As dificuldades do acolhimento de refugiados
Enviada em 14/07/2019
Durante a Segunda Guerra Mundial, devido a conflitos e perseguições, à prática do refúgio se proliferou trazendo consigo consequências. Mesmo com o lapso histórico-temporal, ainda é perceptível esse movimento migratório se dando em destaque na atualidade. Nessa perspectiva, é importante analisar as causas que fazem milhares de pessoas saírem de seus países de origem, ilegalmente, em busca do seu bem-estar social.
Como em uma narrativa Kafkiana, a sociedade assiste perplexa ao descaso dos refugiados. Onde, o desafio mais acentuado é a receptividade, por conta que muitos países ainda são considerados xenofóbicos, o que fazem esses foragidos migrarem para lugares de pouca infraestrutura e saneamento básico. Portanto, há uma série de fatores que fazem com o que essas pessoas se refugiem em outros países, como: guerras, pobreza extrema, repressão religiosa, política e racial.

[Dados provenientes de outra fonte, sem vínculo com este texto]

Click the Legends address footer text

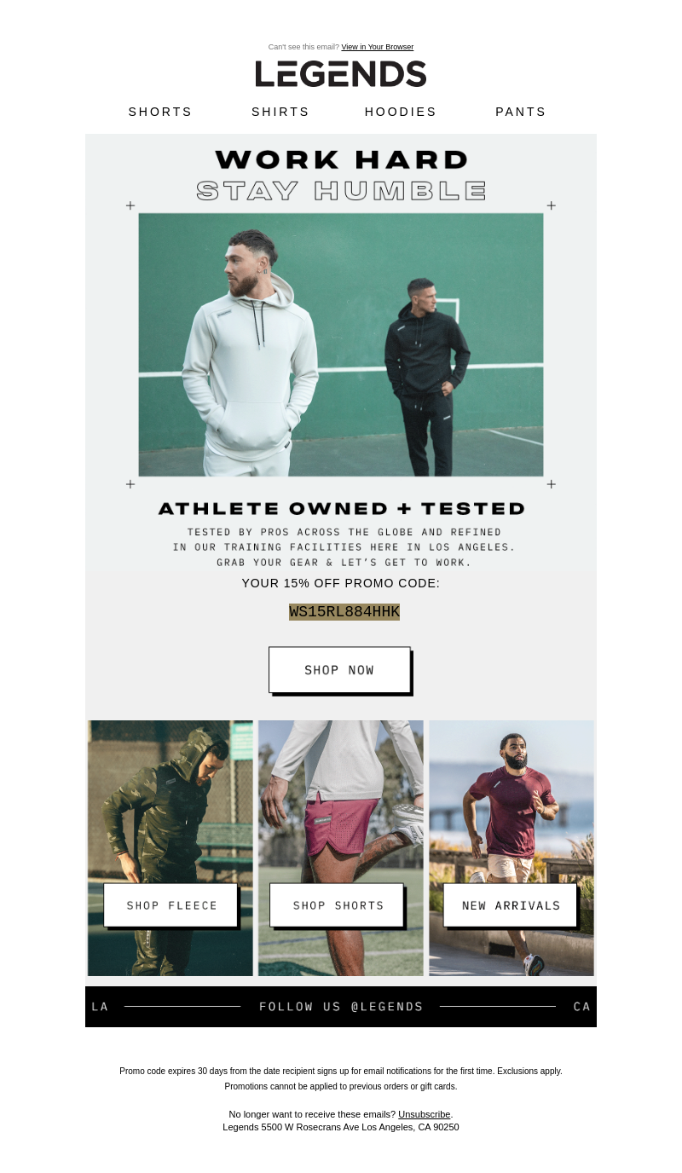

Dessa forma, é importante ressaltar, que segundo dados, metade do número de refugiados são crianças. Eventualmente, muitas vezes não conseguem chegar ao país desejado, devido a fome e sede durante a jornada longa e perigosa. Ao fazer analogia, podemos exemplificar com o caso da menino da Síria, que durante uma tentava de fuga, morre juntamente com seus pais, afogados após um naufrágio. Segundo Aristóteles, ‘‘O homem é um ser social’’ .Sobretudo a integração e acolhimento dos refugiados seja qual for o país, é essencial para seu desenvolvimento.
Diante disso, os poderes públicos dos países, devem investir em ações de acolhimento, por meio de incentivo a ONG’s, os quais em conjunto fariam projetos de doações de alimento e objetos pessoais juntamente com a população, permitindo dentre outras coisas o oferecimento de moradia por um determinado tempo. Além disso, a mídia deve investir em propagandas, trazendo assuntos sobre o respeito a essas pessoas, afim de atenuar todo tipo de opressão e massacres sobre esses refugiados. Só assim, promovendo a integração social que Aristóteles tanto considerava.